(Word and element location listing)
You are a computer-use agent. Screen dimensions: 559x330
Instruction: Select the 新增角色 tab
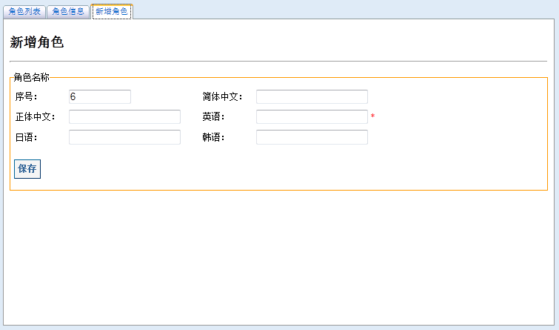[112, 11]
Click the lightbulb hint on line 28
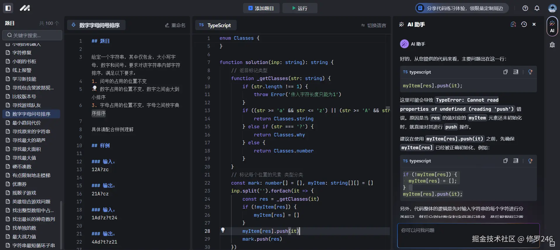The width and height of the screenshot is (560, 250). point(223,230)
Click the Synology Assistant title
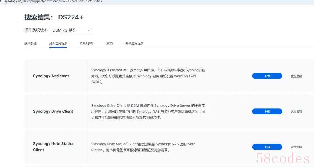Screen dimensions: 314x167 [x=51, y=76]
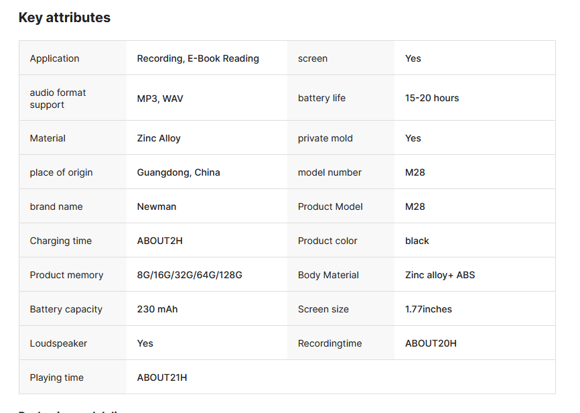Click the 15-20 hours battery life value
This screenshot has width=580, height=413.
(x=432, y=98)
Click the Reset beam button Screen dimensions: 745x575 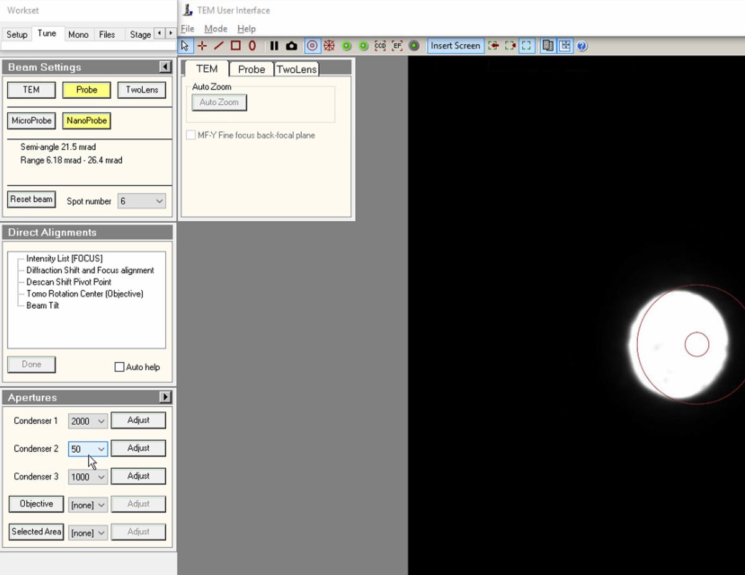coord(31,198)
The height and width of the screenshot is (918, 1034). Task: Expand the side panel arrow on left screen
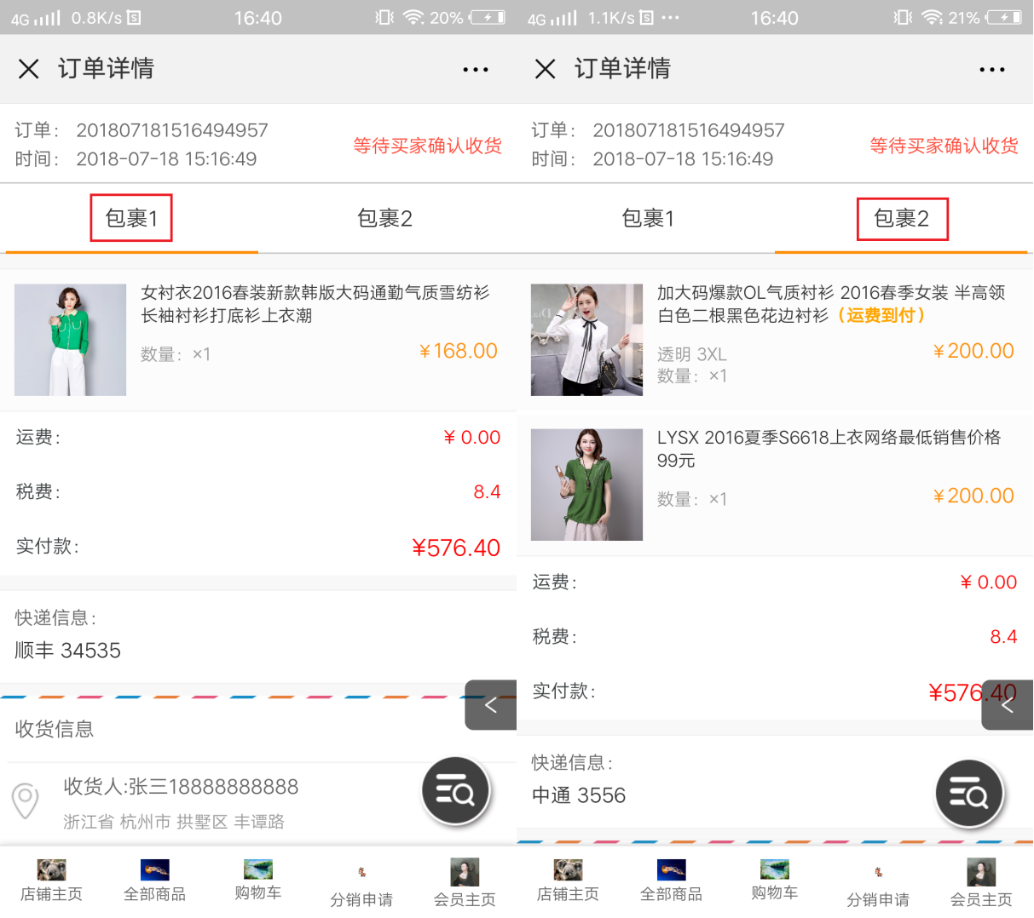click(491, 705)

§ Problem: Format the lines of the listing from the one containing "The height and" through the end as a JSON list of strings, one string per line, skipping blank lines. Leave out the pictures.

§ Answer to the exercise:
[
  "The height and width of the screenshot is (918, 1034). Task: Expand the side panel arrow on left screen",
  "click(491, 705)"
]